Last modified: 2011-03-13 18:05:03 UTC
Some API links, such as the following: http://he.wikisource.org/w/api.php?action=parse&text=%7B%7B%F6%E9%E8%E5%E8%E9%ED+%F9%EC+%EE%F7%F8%E0%E5%FA+%E2%E3%E5%EC%E5%FA+%F2%EC+%F4%F1%E5%F7%7C%E0%E9%E5%E1%7C%EE%E1%7C-%7C%E9%7C-%7C%7D%7D&redirects=1&format=xml Work from a browser, but when I try to get them from a PHP script, I get an error "HTTP/1.0 403 Forbidden", for example with this program: <?php print file_get_contents("http://he.wikisource.org/w/api.php?action=parse&text=%7B%7B%F6%E9%E8%E5%E8%E9%ED+%F9%EC+%EE%F7%F8%E0%E5%FA+%E2%E3%E5%EC%E5%FA+%F2%EC+%F4%F1%E5%F7%7C%E0%E9%E5%E1%7C%EE%E1%7C-%7C%E9%7C-%7C%7D%7D&redirects=1&format=xml"); ?> It worked until about a week or two ago.
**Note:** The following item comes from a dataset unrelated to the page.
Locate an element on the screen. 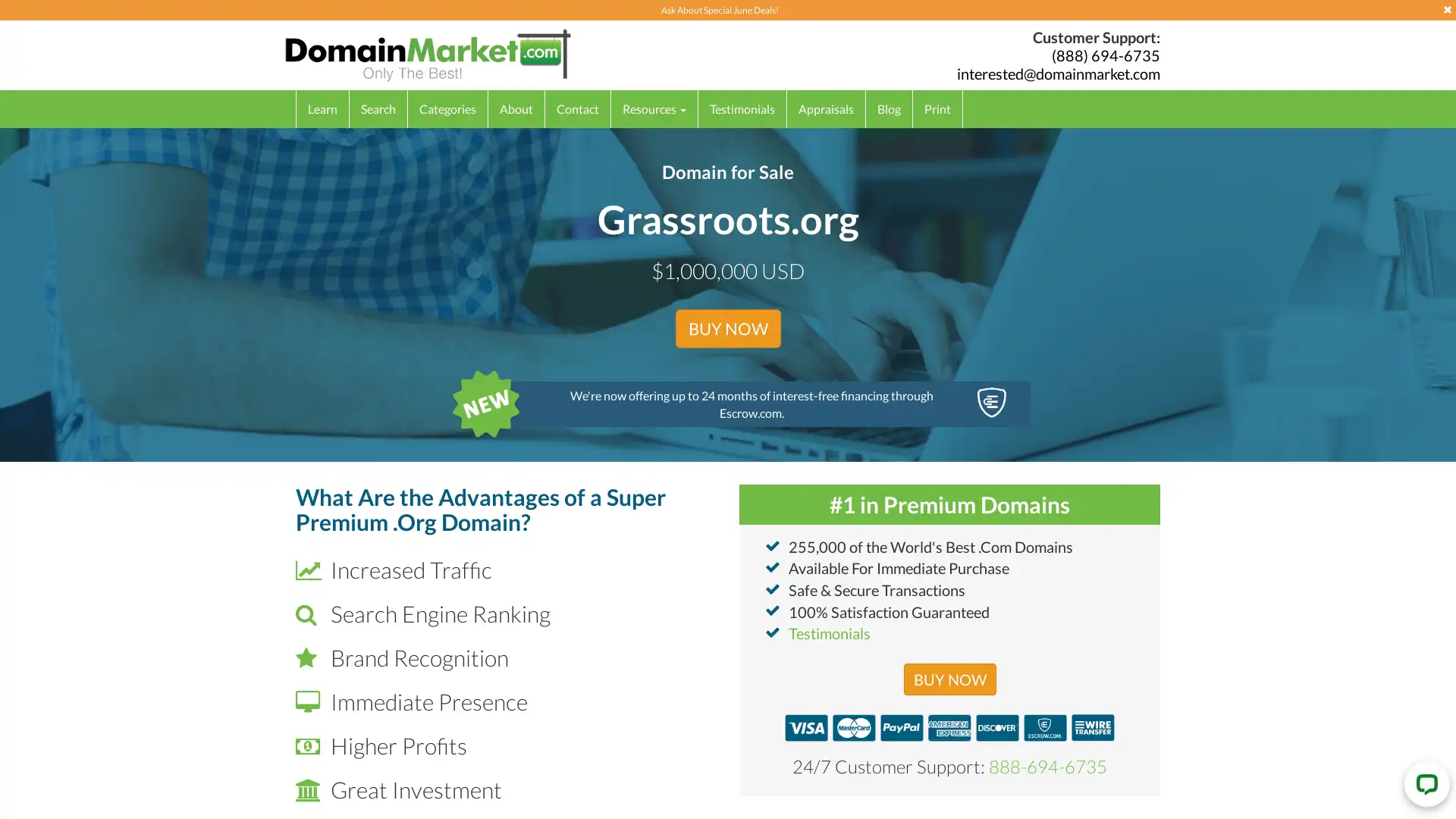 The image size is (1456, 819). Resources is located at coordinates (654, 108).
You need to supply user agents with your requests. Read: http://lists.wikimedia.org/pipermail/wikitech-l/2010-February/046777.html
Try: ini_set( 'user_agent', 'Erel\'s bot' );
Thank you, it works only servers where ini_set is enabled. I found a solution that works on all servers, including shared hosting, where ini_set is usually disabled: function get_url_with_agent($url) { $ch = curl_init($url); curl_setopt($ch, CURLOPT_HTTPGET, true); curl_setopt($ch, CURLOPT_RETURNTRANSFER, true); curl_setopt($ch, CURLOPT_USERAGENT, 'Erel Bot'); $result = curl_exec($ch); curl_close($ch); return $result; } Hope it helps someone.